Let me echo one of @PaulRayius's points made at the PDF Reuse TWG meeting today, because I agree with it: it's a fact of life that some authors include tables in paragraphs, or even mid-sentence. We're not just talking about floating tables (that's an entirely different discussion), but about cases where the position of the table within the paragraph actually matters.

We can argue all day long about whether that's good editorial practice, but it's something that authors do. That being the case, we should allow it to be encoded as such in the structure tree (esp. from a remediation point of view, where rewriting the text may not be an option).

In addition to that, I also don't believe that the nonlinearity of tables is a good argument against allowing tables inside Ps. Formulas can occur inside paragraphs, and those are often nonlinear as well. Here's a somewhat involved example from my own work: https://i.imgur.com/rAtsZbf.png. Not saying that such use cases are relevant to a significant portion of our user base, but they're by no means rare. You'll find many more extreme examples in any homological algebra textbook ;)

faceless2 commented 3 years ago

+1 from me too. Here's another example, clearly mid-sentence:

image

Matthew's correct that you can't place a <table> inside a <p> in HTML, but it's worth noting that this decision was made some 30 years ago. It predates the display: inline-table which has been around for at least 20 years, and the (fairly common) use of a float property on a table to move it to one side of a paragraph. I'm not sure that decision would be made the same way today.
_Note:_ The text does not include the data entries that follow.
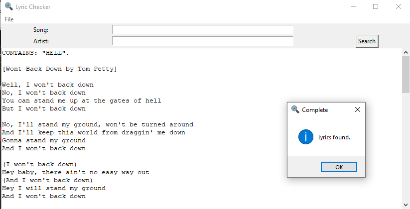Focus the Song input field

click(203, 29)
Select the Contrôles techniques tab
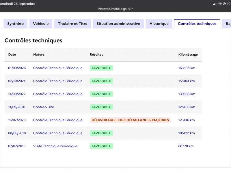Viewport: 231px width, 173px height. 197,24
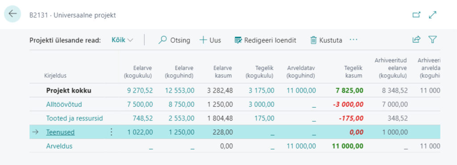Viewport: 457px width, 165px height.
Task: Delete row with Kustuta
Action: pos(326,40)
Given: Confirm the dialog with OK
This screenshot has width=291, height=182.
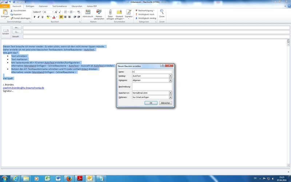Looking at the screenshot, I should (151, 103).
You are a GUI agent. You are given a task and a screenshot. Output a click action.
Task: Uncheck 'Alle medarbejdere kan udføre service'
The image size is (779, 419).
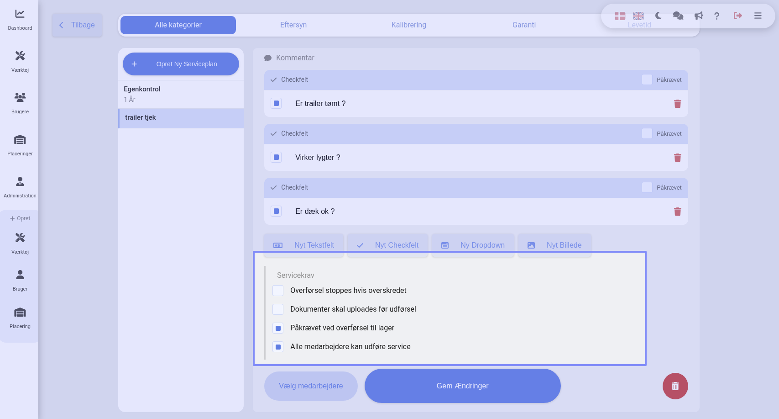[278, 347]
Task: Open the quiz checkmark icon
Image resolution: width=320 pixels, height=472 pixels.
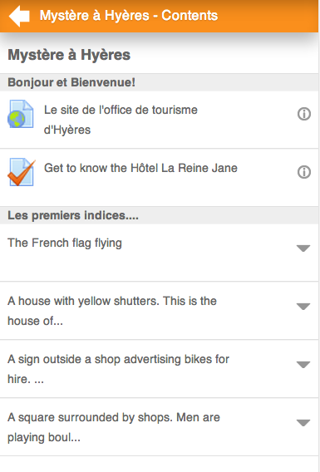Action: tap(21, 172)
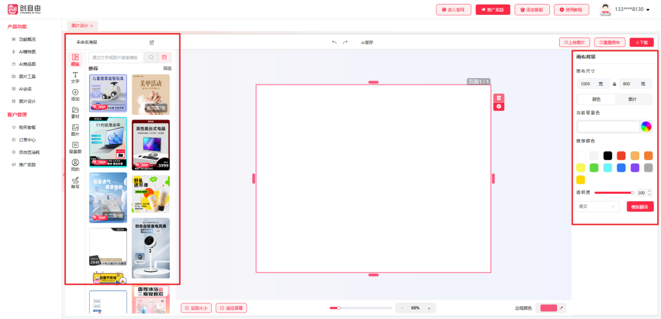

It's a classic trap for young players in HTML, and anyone looking for advice is told to use a <div> instead of a <p>, which is what everyone does. Semantically it's a worse choice, and it's also not an option available to us in PDF, because <div> is not a general block container, it has special meaning. I don't think we should repeat this mistake if we can avoid it.

DuffJohnson commented 3 years ago

OK, I concede!

In the end I can't come up with much better than non-linearity to explain why I feel table differs from list, figure and formula, in this context, nor do I find comfort in the rather spare definitions of the respective structure element types. The examples have been instructive; thank you.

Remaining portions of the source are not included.